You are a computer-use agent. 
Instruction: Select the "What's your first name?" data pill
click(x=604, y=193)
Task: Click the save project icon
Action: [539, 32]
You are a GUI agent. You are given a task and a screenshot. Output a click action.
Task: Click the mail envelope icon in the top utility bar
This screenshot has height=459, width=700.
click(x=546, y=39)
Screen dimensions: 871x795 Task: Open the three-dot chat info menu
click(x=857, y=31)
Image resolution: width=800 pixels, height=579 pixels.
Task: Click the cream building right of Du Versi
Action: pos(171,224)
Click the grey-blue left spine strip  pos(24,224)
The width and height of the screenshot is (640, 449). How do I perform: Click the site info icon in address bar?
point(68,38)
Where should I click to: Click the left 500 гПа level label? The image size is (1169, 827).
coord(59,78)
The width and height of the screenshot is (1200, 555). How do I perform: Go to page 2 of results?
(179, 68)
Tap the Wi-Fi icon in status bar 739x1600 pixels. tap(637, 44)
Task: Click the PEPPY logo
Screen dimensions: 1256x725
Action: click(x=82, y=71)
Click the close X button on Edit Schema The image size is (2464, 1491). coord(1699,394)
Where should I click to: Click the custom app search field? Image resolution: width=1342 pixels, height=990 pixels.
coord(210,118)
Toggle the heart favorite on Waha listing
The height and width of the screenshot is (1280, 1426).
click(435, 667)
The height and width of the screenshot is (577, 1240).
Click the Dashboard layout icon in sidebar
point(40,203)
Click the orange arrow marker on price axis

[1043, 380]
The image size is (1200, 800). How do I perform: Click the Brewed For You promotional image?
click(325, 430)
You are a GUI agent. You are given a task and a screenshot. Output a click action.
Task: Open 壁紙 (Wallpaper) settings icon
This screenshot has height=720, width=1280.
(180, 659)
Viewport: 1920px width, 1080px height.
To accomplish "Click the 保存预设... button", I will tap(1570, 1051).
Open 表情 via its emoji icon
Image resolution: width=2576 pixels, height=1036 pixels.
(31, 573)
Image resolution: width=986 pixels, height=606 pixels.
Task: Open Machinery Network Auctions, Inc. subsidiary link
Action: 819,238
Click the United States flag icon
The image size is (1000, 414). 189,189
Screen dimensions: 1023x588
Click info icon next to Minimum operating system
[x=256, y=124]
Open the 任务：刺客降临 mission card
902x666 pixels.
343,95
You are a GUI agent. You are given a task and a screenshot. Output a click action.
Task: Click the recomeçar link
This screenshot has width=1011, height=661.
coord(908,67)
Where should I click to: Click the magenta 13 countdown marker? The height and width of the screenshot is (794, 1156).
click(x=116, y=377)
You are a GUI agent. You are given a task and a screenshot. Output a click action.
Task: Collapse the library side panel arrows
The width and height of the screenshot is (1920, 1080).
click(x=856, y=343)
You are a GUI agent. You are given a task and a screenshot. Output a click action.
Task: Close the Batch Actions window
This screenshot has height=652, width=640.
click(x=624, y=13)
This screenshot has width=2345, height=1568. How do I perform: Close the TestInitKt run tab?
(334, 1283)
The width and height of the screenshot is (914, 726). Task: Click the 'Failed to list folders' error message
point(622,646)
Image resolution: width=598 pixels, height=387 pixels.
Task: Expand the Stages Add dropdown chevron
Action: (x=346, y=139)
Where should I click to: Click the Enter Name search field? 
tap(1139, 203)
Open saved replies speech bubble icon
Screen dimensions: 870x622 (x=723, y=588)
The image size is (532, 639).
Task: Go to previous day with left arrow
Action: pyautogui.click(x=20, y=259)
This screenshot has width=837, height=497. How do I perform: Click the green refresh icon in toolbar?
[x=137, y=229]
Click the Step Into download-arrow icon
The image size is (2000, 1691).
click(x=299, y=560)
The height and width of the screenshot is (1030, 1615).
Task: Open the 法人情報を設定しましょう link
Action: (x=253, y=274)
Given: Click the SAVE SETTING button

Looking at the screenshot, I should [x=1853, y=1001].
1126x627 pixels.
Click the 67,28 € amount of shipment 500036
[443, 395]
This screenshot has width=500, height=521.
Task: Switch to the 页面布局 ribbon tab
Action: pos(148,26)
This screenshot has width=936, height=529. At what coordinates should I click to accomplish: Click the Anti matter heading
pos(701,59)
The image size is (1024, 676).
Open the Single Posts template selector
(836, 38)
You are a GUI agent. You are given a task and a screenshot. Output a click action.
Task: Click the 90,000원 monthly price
────
Task instructions:
Pull out each line in the listing that contains the word "left".

Exercise result:
Click the grey-blue left spine strip  pos(24,224)
Where should I click to: Click the left 500 гПа level label? The image size is (1169, 827).
Task: Go to previous day with left arrow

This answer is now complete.